= REQUIREMENT =
The answer must be an exact reproduction of the lines from the start of the records below through the line containing "Task: Click the 查看全部 view-all button", and nothing more.

(Collected data)
# # # #
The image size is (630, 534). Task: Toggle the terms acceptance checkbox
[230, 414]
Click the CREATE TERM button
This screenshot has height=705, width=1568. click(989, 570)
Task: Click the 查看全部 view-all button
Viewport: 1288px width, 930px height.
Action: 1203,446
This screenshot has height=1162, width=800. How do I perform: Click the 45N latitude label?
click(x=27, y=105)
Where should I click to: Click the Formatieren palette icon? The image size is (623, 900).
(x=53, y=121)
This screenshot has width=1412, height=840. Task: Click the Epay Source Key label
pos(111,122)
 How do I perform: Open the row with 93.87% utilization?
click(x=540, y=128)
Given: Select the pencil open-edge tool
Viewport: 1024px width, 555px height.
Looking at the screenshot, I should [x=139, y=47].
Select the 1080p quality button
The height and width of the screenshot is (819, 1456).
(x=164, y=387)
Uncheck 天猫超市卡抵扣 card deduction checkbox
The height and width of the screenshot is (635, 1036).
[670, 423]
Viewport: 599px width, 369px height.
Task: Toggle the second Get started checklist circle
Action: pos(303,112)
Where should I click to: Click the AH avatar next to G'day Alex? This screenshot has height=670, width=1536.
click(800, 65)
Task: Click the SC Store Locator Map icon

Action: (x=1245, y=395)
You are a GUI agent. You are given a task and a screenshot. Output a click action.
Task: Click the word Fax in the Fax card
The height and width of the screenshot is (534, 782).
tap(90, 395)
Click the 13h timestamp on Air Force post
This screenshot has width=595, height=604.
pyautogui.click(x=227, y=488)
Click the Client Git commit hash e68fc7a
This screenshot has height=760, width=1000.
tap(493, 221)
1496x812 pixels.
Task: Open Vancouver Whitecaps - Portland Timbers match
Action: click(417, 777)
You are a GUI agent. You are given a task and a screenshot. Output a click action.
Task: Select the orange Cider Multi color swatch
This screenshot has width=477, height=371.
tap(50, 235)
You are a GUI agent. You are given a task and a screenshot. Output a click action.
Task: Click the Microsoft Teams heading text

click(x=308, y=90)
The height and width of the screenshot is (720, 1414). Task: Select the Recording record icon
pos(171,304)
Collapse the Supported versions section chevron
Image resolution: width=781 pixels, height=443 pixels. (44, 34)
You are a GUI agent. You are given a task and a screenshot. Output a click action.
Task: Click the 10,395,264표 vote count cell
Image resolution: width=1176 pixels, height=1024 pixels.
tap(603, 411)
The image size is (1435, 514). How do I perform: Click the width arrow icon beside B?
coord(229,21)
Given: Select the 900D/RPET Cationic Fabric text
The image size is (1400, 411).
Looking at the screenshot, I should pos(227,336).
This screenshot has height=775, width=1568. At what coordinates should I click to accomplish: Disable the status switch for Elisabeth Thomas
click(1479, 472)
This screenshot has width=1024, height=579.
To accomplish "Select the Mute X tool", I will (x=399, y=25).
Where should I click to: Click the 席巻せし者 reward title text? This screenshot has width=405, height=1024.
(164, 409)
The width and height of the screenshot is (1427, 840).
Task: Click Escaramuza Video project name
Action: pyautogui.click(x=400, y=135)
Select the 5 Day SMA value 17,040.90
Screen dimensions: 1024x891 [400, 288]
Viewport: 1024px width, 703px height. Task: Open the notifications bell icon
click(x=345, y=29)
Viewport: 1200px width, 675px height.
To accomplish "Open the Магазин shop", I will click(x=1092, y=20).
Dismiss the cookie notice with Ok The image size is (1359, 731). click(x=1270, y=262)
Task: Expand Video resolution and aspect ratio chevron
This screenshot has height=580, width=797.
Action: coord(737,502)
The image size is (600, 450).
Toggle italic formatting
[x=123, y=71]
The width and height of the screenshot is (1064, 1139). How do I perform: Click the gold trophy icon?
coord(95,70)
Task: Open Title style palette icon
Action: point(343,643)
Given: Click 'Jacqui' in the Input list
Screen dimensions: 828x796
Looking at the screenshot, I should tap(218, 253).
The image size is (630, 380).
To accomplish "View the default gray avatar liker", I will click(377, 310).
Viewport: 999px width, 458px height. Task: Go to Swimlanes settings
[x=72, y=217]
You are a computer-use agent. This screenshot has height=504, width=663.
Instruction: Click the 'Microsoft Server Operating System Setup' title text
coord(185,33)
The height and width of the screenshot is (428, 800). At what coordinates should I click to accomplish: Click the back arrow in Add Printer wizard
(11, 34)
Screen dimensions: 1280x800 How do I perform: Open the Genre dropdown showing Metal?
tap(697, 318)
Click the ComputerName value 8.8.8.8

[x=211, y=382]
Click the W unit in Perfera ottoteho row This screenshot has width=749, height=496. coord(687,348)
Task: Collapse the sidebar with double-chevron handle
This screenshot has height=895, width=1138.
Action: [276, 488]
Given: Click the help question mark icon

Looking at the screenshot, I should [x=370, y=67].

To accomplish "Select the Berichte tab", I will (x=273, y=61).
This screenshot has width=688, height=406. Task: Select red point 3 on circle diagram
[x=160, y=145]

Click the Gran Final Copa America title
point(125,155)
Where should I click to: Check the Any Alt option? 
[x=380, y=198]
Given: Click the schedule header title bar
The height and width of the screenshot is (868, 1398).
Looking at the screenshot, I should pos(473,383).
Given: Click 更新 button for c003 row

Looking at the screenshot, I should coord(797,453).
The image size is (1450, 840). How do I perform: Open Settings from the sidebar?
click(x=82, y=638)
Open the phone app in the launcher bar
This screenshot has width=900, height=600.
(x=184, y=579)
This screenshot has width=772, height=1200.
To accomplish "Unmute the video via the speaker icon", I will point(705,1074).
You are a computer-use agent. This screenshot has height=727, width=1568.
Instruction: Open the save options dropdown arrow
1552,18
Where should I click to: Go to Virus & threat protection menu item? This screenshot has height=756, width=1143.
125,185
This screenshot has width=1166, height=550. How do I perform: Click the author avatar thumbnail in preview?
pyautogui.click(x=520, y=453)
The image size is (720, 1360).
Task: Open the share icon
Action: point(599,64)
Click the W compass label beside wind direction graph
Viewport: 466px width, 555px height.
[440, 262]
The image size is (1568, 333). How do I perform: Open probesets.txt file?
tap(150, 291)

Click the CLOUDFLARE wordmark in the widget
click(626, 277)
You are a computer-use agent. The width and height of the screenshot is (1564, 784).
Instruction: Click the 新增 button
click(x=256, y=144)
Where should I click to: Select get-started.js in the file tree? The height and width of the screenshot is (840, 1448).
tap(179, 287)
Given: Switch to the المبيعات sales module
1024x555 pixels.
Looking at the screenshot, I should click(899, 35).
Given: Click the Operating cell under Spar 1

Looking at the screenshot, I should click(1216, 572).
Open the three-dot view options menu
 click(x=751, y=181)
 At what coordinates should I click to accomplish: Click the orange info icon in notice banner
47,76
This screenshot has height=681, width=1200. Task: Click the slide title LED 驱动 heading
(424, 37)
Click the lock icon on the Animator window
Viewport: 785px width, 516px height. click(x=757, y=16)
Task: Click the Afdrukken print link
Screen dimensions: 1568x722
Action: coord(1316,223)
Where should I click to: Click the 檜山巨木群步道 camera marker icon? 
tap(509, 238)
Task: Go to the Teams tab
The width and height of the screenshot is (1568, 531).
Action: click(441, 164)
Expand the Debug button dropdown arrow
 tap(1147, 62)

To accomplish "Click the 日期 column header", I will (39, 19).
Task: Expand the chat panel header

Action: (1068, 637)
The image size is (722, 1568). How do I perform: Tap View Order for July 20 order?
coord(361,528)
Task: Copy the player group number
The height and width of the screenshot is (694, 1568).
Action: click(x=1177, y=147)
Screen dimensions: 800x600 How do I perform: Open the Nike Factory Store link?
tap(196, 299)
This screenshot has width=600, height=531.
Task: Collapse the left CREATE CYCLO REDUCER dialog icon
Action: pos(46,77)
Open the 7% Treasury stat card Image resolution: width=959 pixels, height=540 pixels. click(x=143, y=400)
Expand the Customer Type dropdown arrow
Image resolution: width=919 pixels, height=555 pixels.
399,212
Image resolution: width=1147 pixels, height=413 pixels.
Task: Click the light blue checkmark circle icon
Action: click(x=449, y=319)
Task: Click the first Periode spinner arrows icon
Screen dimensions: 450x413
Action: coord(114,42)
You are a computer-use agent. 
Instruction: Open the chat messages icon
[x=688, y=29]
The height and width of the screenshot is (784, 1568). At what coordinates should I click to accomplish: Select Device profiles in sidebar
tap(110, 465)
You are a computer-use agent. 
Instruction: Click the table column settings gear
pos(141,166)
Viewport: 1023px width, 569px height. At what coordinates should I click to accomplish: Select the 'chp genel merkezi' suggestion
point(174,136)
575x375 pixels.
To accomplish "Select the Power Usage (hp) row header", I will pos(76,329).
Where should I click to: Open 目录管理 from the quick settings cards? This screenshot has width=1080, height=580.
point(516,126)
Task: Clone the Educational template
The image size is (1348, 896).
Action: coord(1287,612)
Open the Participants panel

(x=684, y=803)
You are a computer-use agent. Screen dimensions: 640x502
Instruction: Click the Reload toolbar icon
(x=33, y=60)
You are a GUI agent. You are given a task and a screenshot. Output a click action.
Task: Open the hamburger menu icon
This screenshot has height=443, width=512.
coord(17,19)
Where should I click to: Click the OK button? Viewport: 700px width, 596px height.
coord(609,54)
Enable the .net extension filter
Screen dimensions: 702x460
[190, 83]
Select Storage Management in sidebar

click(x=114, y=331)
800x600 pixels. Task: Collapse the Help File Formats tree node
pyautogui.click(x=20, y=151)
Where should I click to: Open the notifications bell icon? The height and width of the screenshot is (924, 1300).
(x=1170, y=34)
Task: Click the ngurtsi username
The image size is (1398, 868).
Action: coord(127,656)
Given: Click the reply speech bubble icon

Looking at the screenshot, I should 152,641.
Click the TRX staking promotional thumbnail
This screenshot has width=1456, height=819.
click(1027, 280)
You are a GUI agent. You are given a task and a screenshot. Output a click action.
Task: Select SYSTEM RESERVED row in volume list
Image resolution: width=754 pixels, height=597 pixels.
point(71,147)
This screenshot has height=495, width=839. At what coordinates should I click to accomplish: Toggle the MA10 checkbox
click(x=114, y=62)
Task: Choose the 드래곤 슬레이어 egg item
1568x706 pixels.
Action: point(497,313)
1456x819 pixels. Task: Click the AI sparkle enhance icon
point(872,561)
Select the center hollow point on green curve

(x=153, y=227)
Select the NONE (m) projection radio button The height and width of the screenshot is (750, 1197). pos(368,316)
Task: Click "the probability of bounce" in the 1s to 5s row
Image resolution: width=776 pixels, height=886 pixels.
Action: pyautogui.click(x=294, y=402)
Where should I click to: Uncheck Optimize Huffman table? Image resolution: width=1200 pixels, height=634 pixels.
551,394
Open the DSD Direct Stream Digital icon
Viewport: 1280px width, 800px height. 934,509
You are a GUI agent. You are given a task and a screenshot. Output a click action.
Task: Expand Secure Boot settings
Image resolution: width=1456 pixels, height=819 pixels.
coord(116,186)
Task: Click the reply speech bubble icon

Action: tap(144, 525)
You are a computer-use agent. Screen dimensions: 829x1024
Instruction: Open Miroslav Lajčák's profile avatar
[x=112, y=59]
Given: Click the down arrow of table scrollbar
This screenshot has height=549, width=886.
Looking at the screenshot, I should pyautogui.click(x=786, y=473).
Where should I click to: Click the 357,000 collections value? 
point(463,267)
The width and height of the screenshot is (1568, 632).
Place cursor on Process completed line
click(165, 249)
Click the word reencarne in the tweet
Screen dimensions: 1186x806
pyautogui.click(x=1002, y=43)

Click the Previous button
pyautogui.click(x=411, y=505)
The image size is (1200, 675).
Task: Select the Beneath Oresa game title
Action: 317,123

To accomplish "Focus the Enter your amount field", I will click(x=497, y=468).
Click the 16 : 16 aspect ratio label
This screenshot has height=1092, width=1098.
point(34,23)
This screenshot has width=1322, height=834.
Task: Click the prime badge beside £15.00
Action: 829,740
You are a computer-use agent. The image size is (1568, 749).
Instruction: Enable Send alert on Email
# # # #
= ANSWER SECTION =
The image size is (630, 534). Task: Toggle the terms acceptance checkbox
[230, 414]
Click the CREATE TERM button
This screenshot has height=705, width=1568. click(989, 570)
Task: Click the 查看全部 view-all button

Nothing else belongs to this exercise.